For each QueryResult (or a new QueryResultV2):

  • queryRef?: { version: number, sha256: string } (returned when request used sql)
  • schemaRef?: { version: number, sha256: string } (always returned for row results)
  • schema?: { fields: [...] , metadata?: ... } (returned only when includeSchema=true OR client doesn’t have schemaRef)
  • rows: array of rows
    • when resultFormat="array_rows": rows: JsonValue[][]
    • when resultFormat="object_rows": keep current rows: object[]
  • Deprecate columns when schema is present (or keep temporarily but treat as redundant)

Optional endpoint (recommended for robustness)

  • GET /v1/api/schema/{schemaSha256}
    • Returns { schemaRef, schema }
    • Lets clients recover schema without re-running the query.

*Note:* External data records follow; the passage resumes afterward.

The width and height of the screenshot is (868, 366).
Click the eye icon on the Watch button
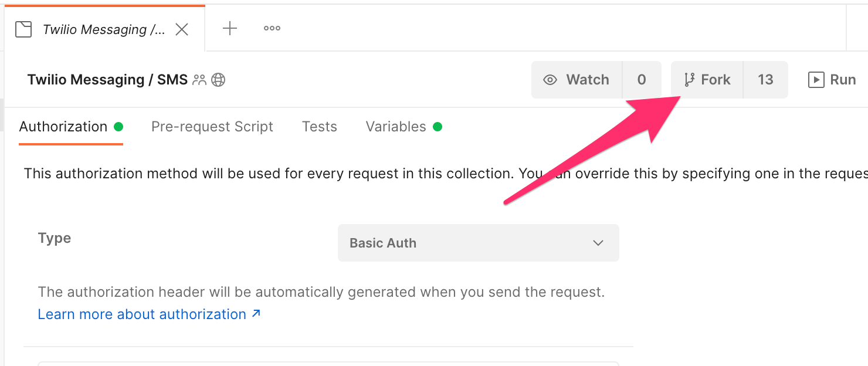point(550,79)
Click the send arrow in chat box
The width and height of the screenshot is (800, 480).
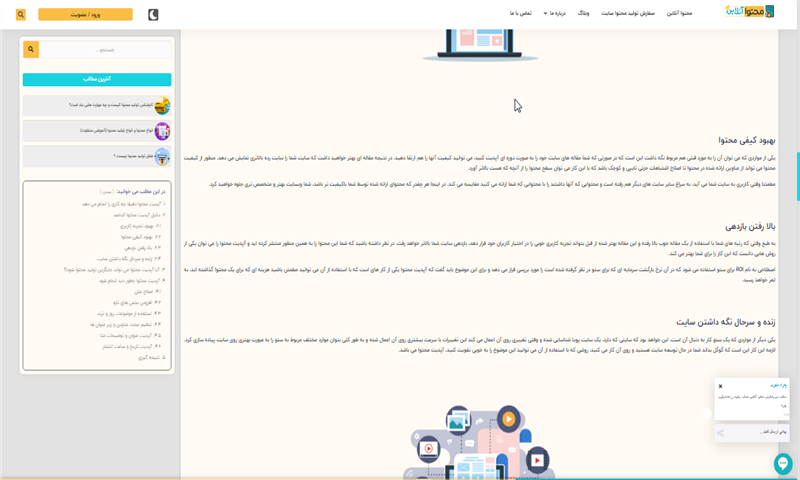(722, 432)
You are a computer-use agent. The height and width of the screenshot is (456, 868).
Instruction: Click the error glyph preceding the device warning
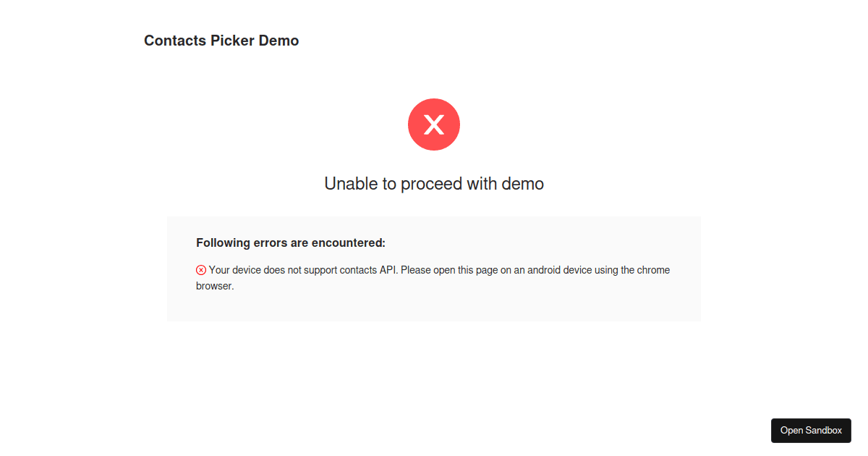tap(200, 269)
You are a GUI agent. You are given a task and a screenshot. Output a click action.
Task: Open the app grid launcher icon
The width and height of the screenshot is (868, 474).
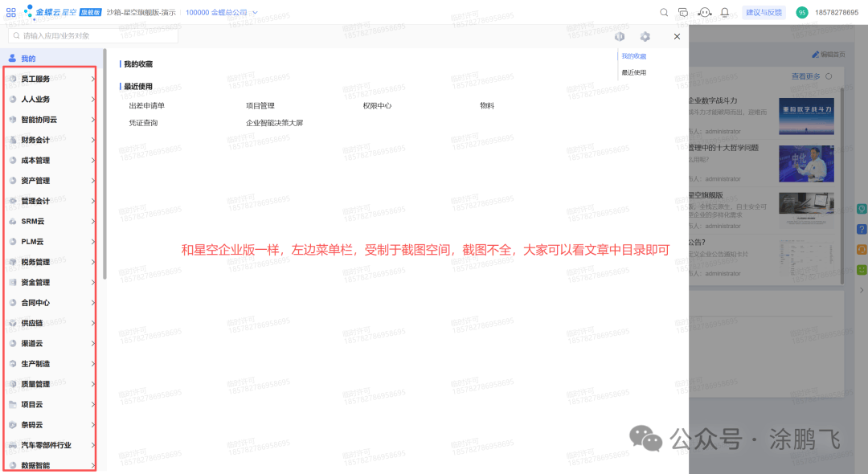[x=11, y=12]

Hashing / caching semantics (critical)

schemaRef (correctness)

  • schemaRef.sha256 = sha256(canonical_arrow_schema_json)
  • Canonicalization requirements:
    • stable field order
    • include name, data_type, nullable (and ideally metadata)
  • Must be computed from the output schema of the query (post-projection), not just table schema.

queryRef (server perf)

Used to let the client send only {queryRef, params} on subsequent calls.

  • queryRef.sha256 should be derived from at least:
    • normalized SQL template (no params embedded)
    • relevant session settings that can affect planning/schema
    • auth/tenant scope key (so we never reuse a plan across incompatible permission contexts)

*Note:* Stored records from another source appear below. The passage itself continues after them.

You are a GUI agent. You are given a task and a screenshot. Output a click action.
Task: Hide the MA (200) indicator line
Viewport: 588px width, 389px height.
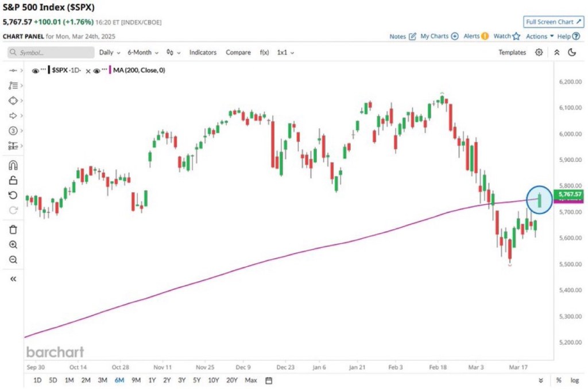(x=98, y=71)
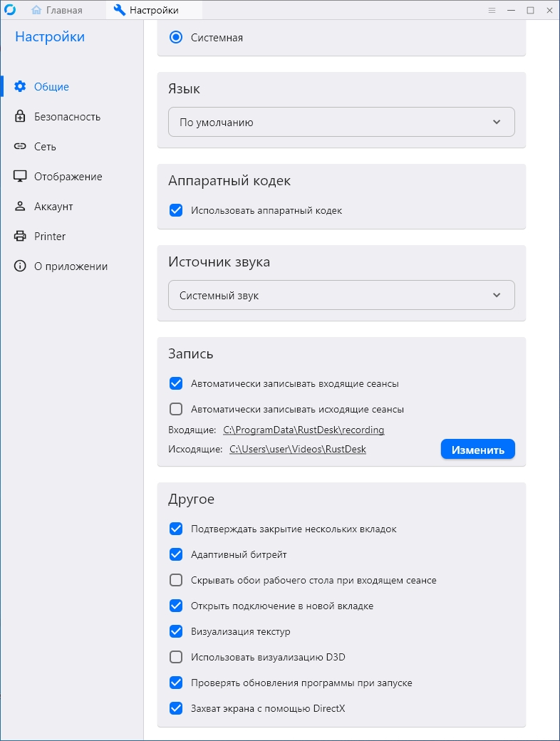Toggle Скрывать обои рабочего стола checkbox
Viewport: 560px width, 741px height.
coord(176,580)
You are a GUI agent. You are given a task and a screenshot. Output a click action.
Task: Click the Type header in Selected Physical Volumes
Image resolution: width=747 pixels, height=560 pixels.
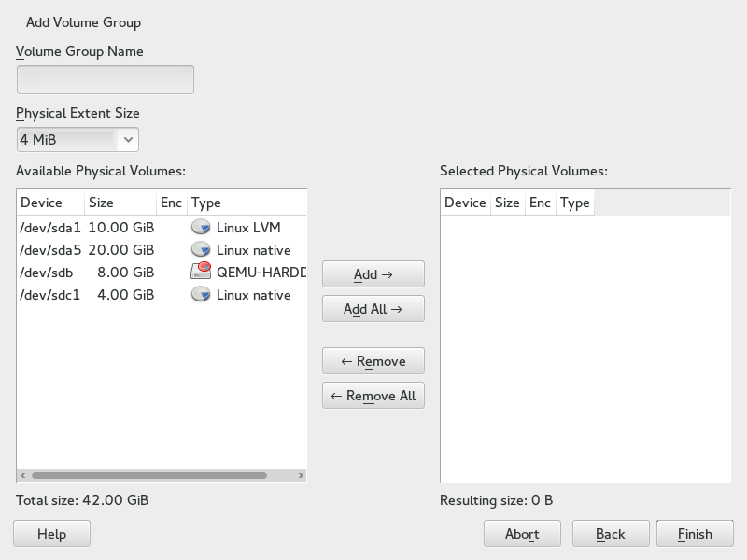pos(574,203)
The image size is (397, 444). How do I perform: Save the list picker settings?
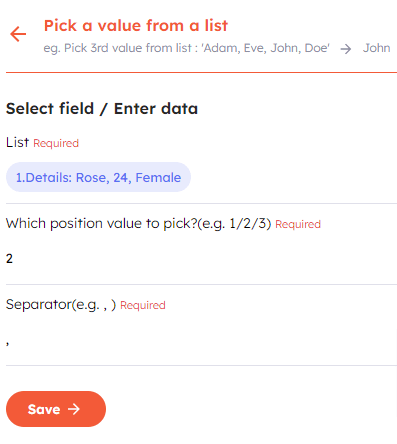(x=56, y=409)
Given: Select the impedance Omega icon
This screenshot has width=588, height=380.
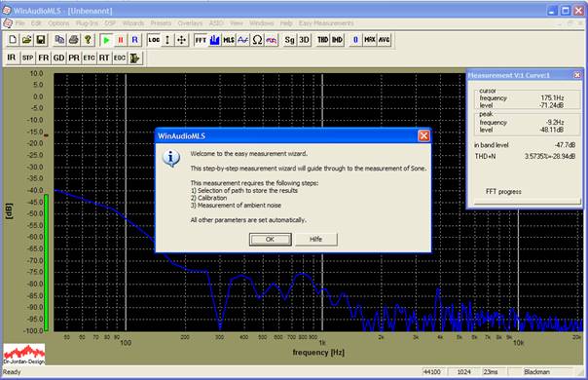Looking at the screenshot, I should click(257, 39).
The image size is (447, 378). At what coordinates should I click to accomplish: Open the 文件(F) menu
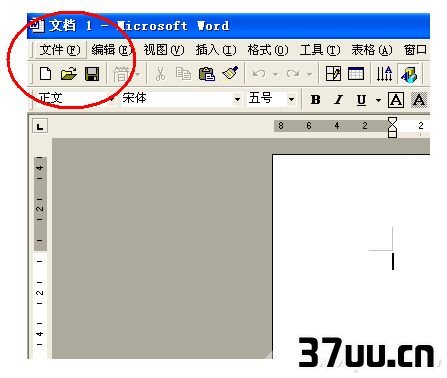(x=60, y=50)
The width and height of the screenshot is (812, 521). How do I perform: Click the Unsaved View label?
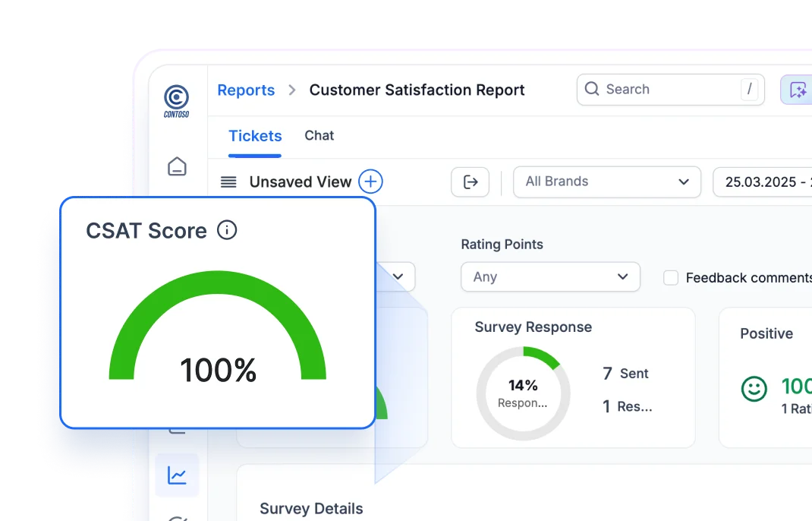click(x=300, y=182)
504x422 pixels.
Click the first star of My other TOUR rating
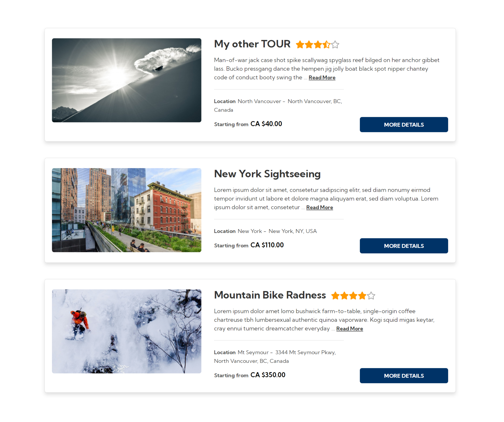pyautogui.click(x=300, y=45)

A safe starting scope key could include: user role + namespace_id + any “current user” context.

Also define server cache behavior:

  • LRU + TTL (avoid unbounded memory) use Moka
  • Why: async-safe, TTL + size-based eviction, lock-free reads
  • Cache entries invalidated on schemaRef change, or simply allow schemaRef mismatch to trigger schema resend.

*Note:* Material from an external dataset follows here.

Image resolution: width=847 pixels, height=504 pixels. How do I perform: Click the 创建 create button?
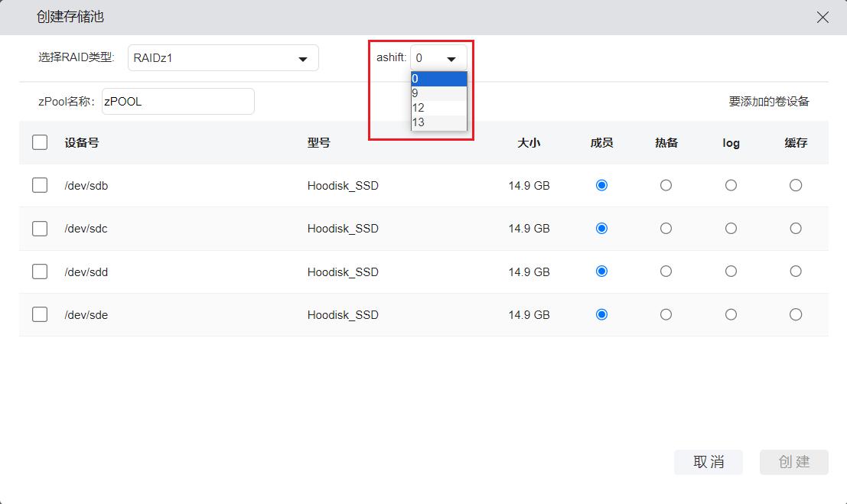coord(793,462)
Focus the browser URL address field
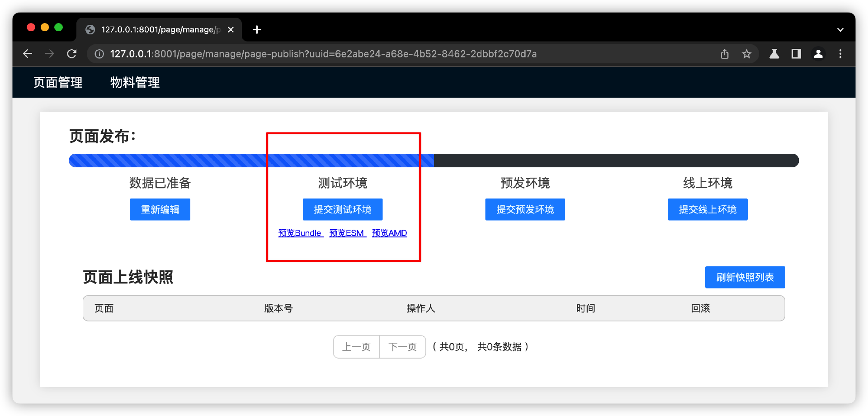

Concrete examples (end-to-end)

Step 1: First call (client only knows SQL)

Request:

POST /v1/api/sql
{
  "sql": "select * from chat.messages where conversation_id = $1",
  "params": ["conv_123"],
  "serialization_mode": "simple",
  "resultFormat": "array_rows",
  "includeSchema": true
}

Response:

200 OK
{
  "status": "success",
  "results": [
    {
      "queryRef": { "version": 1, "sha256": "q_7a1b...e21" },
      "schemaRef": { "version": 1, "sha256": "s_55c9...91a" },
      "schema": {
        "fields": [
          {"name":"msg_id","data_type":"Int64","nullable":false},
          {"name":"conversation_id","data_type":"Utf8","nullable":false},
          {"name":"from","data_type":"Utf8","nullable":false},
          {"name":"timestamp","data_type":"Timestamp(Microsecond, None)","nullable":false},
          {"name":"content","data_type":"Utf8","nullable":true},
          {"name":"metadata","data_type":"Utf8","nullable":true}
        ]
      },
      "rows": [
        ["123456789", "conv_123", "alice", 1699000000000000, "Hello", null]
      ],
      "row_count": 1
    }
  ],
  "took": 15.0
}

Step 2: Subsequent call (client sends queryRef + params only)

Request:

POST /v1/api/sql
{
  "queryRef": { "version": 1, "sha256": "q_7a1b...e21" },
  "params": ["conv_999"],
  "serialization_mode": "simple",
  "resultFormat": "array_rows",
  "knownSchemaRefs": ["s_55c9...91a"]
}

Response (schema omitted, but schemaRef included):

200 OK
{
  "status": "success",
  "results": [
    {
      "schemaRef": { "version": 1, "sha256": "s_55c9...91a" },
      "rows": [
        ["123456790", "conv_999", "bob", 1699000000001234, "Hi", null]
      ],
      "row_count": 1
    }
  ],
  "took": 3.2
}

Step 3: Schema drift (ALTER TABLE / view change / SELECT * expansion)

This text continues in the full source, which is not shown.